I always have time for Grantland. For those that don't know, it's a sports/popular culture website affiliated with ESPN. They're usually complimentary to us and tongue in cheek on a lot of things.
http://grantland.com/the-triangle/manchester-city-liverpool-roster-continuity/
http://grantland.com/the-triangle/manchester-city-liverpool-roster-continuity/
Big games this early are weird. Does anybody remember last year, when José Mourinho went into Old Trafford and turned the game into mud in Week 2? He was happy to walk away with a road point against mighty Manchester United. A month later, United lost to West Bromwich Albion at home, and the wheels started to come off. It’s August. The transfer window is still open, pieces are still coming together, or falling apart. Mario Balotelli is still sitting in the stands showing off his scarf game.

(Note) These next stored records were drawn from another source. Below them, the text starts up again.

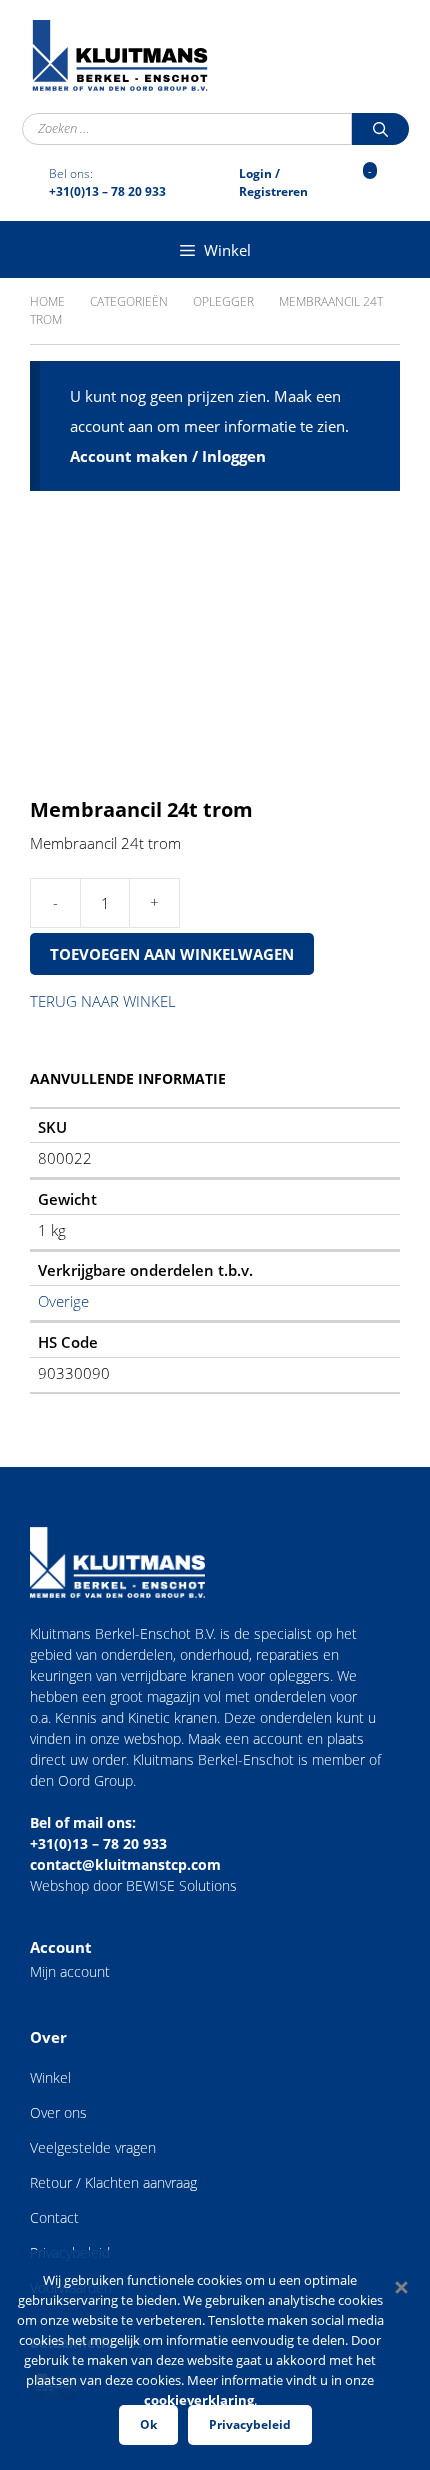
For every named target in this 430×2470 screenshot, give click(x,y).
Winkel (50, 2077)
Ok (148, 2424)
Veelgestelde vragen (93, 2147)
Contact (54, 2217)
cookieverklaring (199, 2400)
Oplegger (223, 301)
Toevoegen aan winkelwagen (172, 954)
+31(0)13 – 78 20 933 (98, 1843)
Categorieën (129, 301)
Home (47, 301)
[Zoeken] (380, 129)
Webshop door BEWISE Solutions (133, 1885)
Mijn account (70, 1971)
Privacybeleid (250, 2424)
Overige (63, 1301)
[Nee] (400, 2287)
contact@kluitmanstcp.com (125, 1864)
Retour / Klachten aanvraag (113, 2182)
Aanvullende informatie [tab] (128, 1078)
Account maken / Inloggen (168, 456)
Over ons (58, 2112)
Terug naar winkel (103, 1001)
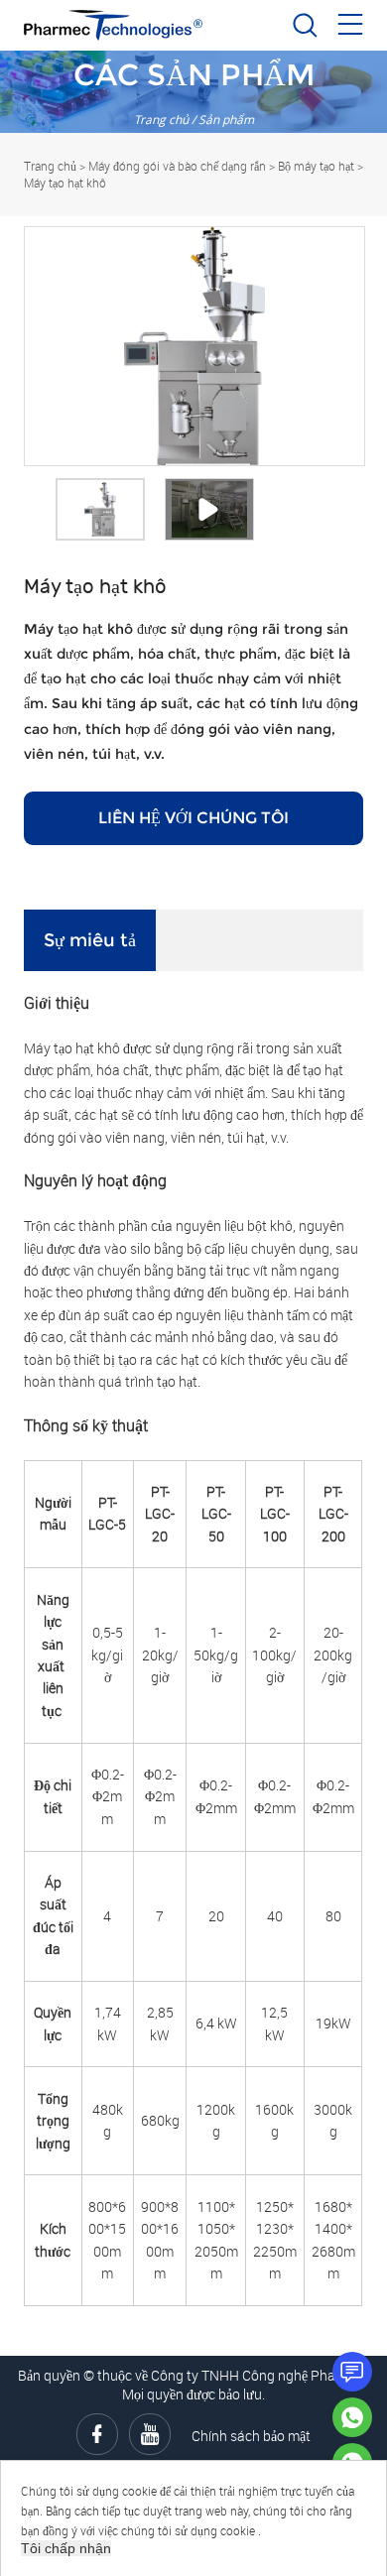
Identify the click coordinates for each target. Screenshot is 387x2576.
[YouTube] (150, 2434)
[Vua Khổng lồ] (352, 2417)
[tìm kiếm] (305, 30)
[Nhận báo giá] (352, 2372)
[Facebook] (97, 2434)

Play this game three months into the season, and Liverpool might look completely different.
Well, unless you’re Manchester City.
Manchester City are awesome, and they are awesome right now. You don’t have to wonder if their parts will gel, or if they can sign the missing link, or what they will look like once the players learn the system.
Manchester City are a juggernaut right now, and they will be all year long. You want to know what something as nebulous as consistency looks like? It looks like Man City. It’s Week 2, and all but three letters of their starting lineup on Monday have been on the roster since last summer’s transfer window (swap out Fernandinho for Fernando).
They know August’s points count just as much as May’s. Manchester City will take all the points on offer, thank you very much. Your team is trying to find itself? Manchester City will help you look.
City’s goal is just a perfect example of a team whose players know each other inside and out.
The flick by Stevan Jovetic that crowbarred open Liverpool’s defense doesn’t happen if there isn’t a deep understanding among teammates. And that’s from City’s fourth striker. He was playing with Edin Dzeko only because Sergio Agüero’s hamstrings need to be treated with electric stim-powered kid gloves and Álvaro Negredo is working his way back from injury. It sure is nice to have that kind of talent to fit in. It’s even nicer when that talent doesn’t have to introduce himself to his new teammates 10 minutes before game time.
That move wasn’t the only example of back-heel trickery City pulled against Liverpool. In fact, the team spent a heck of a lot of time trying to exploit the space between Liverpool’s left full-back and left-sided center back. You may know those two players as Liverpool’s newest acquisition, Alberto Moreno, who was playing for Sevilla two weeks ago, and relative Liverpool veteran Dejan Lovren, who will celebrate one month with the club on Wednesday.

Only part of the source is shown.